= Supplied text =

One of the most notable elements of these recordings is that McCarthy and the others explicitly identified several individuals by name. They focused mainly on Reps. Matt Gaetz (R-Fl.) and Mo Brooks (R-Al.) as the primary offenders.
In the audio, McCarthy can be heard flagging Gaetz right off the bat.
“Tension is too high. The country is too crazy,” he added. “I do not want to look back and think we caused something or we missed something and someone got hurt. I don’t want to play politics with any of that.”
Specifically, McCarthy and the others talked about how Gaetz had gone on TV to attack multiple Republicans for being unsupportive of former President Donald Trump after Jan. 6. They particularly expressed concern over his targeting of Rep. Liz Cheney (R-Wy.), who was a member of the leadership team and had already been facing threats.
Others on the call also noted that Brooks had spoken at the rally before the insurrection, where he made incendiary remarks that many have viewed as direct calls to violence. McCarthy said the public comments from his members “have to stop,” adding he would call Gaetz and have others do the same to tell him that this “is serious shit” and “to cut this out.”
Rep. Steve Scalise (R-La.), the second-ranking House Republican, asserted at one point that Gaetz’s actions were “potentially illegal.”
“Well, he’s putting people in jeopardy, and he doesn’t need to be doing this,” McCarthy responded. “We saw what people would do in the Capitol, you know, and these people came prepared with rope, with everything else.”
Republicans on the call also mentioned incendiary remarks from other members, including Reps. Louie Gohmert (R-Tx.), Barry Moore (R-Al.), and Lauren Boebert (R-Co.). Cheney pointed to Boebert as a security risk, noting she had tweeted out incredibly sensitive information about the movements of top leaders like House Speaker Nancy Pelosi (D-Ca.) during the attack on the Capitol.
“Our members have got to start paying attention to what they say, too, and you can’t put up with that shit,” McCarthy added later. “Can’t they take their Twitter accounts away, too?”

= About this task =
In the text about the McCarthy recordings, which lawmaker called Gaetz's actions "potentially illegal"? Rely solely on the text above.

Stored data entries
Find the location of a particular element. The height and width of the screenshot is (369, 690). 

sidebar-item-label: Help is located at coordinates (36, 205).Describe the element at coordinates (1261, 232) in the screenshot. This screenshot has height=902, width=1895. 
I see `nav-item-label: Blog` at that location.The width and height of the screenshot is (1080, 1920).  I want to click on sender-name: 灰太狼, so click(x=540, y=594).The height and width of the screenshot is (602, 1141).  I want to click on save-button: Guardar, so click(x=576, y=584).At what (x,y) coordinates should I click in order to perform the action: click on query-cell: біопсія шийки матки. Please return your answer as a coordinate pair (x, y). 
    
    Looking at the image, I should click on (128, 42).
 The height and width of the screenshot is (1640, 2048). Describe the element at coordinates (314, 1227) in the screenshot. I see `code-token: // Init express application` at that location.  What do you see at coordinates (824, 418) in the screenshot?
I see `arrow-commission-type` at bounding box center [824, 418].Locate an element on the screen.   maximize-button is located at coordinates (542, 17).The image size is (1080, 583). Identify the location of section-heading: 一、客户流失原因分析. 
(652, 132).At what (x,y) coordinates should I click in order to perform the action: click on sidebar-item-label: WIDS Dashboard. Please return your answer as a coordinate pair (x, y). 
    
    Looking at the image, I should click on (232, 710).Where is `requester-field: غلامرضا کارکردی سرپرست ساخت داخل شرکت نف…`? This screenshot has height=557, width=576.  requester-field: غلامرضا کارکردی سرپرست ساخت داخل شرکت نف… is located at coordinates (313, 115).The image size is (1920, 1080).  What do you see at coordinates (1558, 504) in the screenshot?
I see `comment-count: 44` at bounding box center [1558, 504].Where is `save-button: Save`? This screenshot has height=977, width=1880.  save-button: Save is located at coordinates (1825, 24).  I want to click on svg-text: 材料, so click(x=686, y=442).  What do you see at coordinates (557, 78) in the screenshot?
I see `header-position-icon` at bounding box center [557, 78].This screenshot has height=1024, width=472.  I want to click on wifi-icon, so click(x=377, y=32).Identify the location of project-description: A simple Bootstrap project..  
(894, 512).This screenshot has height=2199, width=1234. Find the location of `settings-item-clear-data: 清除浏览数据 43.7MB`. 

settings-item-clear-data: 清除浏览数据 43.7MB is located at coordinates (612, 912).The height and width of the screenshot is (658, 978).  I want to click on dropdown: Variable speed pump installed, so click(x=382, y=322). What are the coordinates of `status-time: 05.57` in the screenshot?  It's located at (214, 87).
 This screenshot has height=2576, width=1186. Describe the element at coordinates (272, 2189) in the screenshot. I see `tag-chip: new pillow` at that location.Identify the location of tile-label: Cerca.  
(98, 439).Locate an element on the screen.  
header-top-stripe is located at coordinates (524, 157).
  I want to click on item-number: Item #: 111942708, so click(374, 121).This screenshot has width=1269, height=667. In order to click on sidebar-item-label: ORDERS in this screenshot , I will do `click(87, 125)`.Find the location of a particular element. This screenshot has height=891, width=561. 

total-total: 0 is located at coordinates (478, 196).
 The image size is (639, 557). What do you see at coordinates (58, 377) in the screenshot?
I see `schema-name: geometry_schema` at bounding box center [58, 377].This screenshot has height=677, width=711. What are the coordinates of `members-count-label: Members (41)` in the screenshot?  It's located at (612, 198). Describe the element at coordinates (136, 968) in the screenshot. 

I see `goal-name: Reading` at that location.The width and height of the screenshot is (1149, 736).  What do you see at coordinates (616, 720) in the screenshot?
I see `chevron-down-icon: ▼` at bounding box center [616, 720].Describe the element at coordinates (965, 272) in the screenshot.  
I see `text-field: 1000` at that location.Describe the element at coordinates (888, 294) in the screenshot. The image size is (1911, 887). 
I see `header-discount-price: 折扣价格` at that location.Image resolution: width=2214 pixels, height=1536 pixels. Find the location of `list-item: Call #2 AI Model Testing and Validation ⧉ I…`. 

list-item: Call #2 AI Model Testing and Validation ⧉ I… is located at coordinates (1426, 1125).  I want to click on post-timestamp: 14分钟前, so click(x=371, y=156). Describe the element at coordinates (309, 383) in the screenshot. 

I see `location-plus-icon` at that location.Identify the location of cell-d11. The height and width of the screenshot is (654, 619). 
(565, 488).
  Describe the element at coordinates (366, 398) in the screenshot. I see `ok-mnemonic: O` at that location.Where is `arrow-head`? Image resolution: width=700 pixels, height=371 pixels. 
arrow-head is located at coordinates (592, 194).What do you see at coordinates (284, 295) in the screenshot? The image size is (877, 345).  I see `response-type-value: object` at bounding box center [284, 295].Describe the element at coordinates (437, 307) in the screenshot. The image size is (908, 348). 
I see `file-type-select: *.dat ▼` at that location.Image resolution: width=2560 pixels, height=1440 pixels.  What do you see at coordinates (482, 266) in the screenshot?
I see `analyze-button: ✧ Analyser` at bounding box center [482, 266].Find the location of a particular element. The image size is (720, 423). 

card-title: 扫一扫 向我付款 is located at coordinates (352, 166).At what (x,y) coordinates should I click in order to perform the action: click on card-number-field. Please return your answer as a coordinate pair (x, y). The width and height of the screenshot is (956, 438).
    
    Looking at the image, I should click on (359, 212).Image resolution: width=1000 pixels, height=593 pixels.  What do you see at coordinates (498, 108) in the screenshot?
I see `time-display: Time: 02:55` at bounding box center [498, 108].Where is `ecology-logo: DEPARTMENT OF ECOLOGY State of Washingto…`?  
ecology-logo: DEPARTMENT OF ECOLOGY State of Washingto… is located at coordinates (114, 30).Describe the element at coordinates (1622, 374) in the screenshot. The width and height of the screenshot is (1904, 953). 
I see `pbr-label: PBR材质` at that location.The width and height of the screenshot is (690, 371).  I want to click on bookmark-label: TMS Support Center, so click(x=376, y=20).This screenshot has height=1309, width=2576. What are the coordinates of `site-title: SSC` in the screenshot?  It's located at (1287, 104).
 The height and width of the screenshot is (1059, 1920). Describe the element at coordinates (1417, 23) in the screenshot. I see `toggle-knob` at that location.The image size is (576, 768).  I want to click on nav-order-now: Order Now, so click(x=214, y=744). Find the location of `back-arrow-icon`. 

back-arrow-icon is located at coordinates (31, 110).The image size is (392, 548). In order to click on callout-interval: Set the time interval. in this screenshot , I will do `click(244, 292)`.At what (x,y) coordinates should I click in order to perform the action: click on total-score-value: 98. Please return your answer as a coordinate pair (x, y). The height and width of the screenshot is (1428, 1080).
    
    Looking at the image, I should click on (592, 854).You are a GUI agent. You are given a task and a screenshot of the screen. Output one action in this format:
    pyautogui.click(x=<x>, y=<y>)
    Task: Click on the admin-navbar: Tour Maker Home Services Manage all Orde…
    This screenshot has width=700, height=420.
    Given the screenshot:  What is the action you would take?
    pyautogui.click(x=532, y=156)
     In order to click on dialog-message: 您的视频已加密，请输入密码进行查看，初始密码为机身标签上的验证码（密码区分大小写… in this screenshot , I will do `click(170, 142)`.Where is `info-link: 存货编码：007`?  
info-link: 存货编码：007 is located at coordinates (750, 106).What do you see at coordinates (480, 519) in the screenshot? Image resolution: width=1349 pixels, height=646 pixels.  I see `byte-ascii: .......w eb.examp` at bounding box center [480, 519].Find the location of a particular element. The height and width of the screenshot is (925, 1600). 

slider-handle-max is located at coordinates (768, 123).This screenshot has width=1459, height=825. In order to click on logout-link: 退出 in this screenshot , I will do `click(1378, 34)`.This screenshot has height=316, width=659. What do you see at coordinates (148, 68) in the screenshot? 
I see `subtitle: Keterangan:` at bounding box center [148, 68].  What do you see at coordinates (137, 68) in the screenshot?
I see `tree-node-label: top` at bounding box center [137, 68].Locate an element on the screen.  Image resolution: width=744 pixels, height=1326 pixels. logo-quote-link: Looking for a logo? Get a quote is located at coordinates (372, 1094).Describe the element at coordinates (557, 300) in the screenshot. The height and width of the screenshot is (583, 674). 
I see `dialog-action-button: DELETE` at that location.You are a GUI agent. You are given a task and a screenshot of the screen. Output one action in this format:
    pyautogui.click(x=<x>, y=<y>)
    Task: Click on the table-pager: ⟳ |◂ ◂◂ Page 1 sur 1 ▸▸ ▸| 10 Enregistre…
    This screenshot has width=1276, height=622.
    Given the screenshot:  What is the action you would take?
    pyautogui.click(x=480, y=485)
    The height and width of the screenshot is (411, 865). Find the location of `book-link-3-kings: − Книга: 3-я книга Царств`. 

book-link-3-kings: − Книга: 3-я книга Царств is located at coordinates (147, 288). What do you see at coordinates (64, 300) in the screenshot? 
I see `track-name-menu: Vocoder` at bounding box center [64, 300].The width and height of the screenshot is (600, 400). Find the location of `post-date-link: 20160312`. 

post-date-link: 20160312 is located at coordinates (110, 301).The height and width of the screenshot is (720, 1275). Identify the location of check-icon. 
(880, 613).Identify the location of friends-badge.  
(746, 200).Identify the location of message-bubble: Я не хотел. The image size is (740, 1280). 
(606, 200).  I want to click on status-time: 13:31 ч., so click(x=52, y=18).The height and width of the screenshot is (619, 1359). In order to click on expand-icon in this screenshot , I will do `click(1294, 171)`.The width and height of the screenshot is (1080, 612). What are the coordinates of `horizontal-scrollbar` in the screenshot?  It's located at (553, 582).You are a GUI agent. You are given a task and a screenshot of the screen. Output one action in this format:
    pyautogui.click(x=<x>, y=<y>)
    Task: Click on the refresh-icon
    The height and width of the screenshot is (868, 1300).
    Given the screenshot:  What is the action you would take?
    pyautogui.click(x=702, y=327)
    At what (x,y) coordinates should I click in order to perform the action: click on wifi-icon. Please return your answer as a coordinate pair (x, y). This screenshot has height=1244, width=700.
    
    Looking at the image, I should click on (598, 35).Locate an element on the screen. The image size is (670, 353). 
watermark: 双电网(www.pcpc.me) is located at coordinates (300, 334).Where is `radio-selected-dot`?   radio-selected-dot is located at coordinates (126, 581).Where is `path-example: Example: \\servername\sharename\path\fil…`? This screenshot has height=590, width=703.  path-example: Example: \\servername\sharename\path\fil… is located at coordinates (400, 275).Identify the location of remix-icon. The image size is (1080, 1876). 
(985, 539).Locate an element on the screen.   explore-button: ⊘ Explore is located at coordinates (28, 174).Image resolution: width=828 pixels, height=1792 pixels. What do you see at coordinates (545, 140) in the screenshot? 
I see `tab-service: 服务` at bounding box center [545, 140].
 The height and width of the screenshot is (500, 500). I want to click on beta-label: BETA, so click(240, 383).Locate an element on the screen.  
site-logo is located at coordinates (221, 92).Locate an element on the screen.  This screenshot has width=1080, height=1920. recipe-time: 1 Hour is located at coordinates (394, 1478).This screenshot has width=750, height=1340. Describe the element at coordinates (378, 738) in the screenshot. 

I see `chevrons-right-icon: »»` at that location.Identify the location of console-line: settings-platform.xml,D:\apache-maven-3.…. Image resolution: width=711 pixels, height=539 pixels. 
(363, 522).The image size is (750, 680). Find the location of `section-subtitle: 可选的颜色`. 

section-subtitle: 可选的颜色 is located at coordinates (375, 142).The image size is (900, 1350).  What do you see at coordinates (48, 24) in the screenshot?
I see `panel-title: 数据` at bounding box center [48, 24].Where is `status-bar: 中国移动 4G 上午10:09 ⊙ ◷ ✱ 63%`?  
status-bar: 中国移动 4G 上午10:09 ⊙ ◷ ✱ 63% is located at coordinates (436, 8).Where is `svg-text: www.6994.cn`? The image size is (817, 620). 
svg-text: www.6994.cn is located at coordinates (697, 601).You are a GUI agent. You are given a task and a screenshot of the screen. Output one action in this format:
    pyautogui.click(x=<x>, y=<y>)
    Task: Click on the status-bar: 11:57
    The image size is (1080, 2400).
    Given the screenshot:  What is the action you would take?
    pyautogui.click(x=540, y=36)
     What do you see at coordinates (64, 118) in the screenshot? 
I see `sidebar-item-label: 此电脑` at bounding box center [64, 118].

= Written response =
Rep. Steve Scalise (R-La.), the second-ranking House Republican.